Irrespective of how Tuesday’s semi-final pans out, Oscar Tabarez said it would be perverse to believe that Uruguay have returned to their position of eminence in world football.
“I don’t think being a footballing power depends on the occasional result. It would be Utopian to think we have become a world power because of our performance here. The world hasn’t changed simply because we won a few matches,” Tabarez, 63, said.
The coach said Uruguay, twice World Cup winners, are still part of “football’s Third World” and had to make a great effort to come this far. The problem of players migrating to Europe has severely weakened the league back home, which constantly has to deal with diminishing resources, he said.

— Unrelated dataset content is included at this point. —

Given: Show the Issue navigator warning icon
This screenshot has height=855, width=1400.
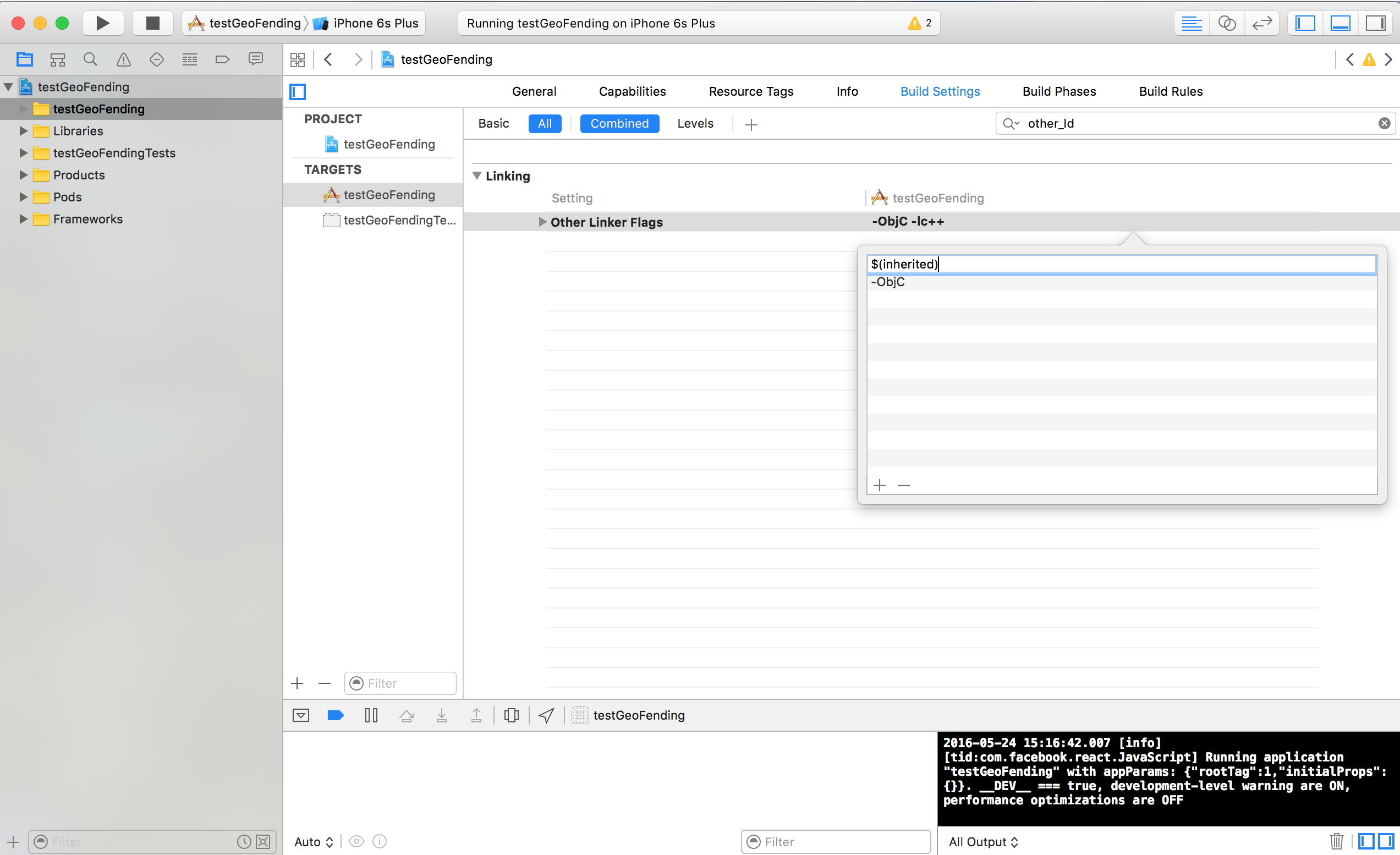Looking at the screenshot, I should pos(123,59).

“We made huge efforts to be here (the semi-finals), more than the three other teams.
“What we have tried to do from the outset is to adapt to world football and find ways to bridge the organisational and economic gap between us and other countries such as those that have reached the semi-finals.”
Tabarez didn’t forget to mention how people started “sending condolence messages” when the draw was made here on December 4 and agreed that the World Cup would have a positive impact on the game back home but urged for continuity in the process that has taken Uruguay this far.
“We have shown that what we can achieve with a sensible knowledge of world football. We faced about 10 sides in the run-up to the finals, missing only one FIFA date. We need to keep doing that regardless of who is the coach or the manager.”
If you had closed your eyes and ignored the lady translator, it could have seemed like Bob Houghton speaking. Tabarez’s insistence on using FIFA dates (specific dates earmarked in FIFA’s calendar for international matches) echoed what the 63-year-old India national coach has been saying for the past four years.
There are a number of football officials in India, especially in Kolkata, who freely air their disapproval of Houghton’s ideas. If only they heard Tabarez speak in the city Houghton calls home.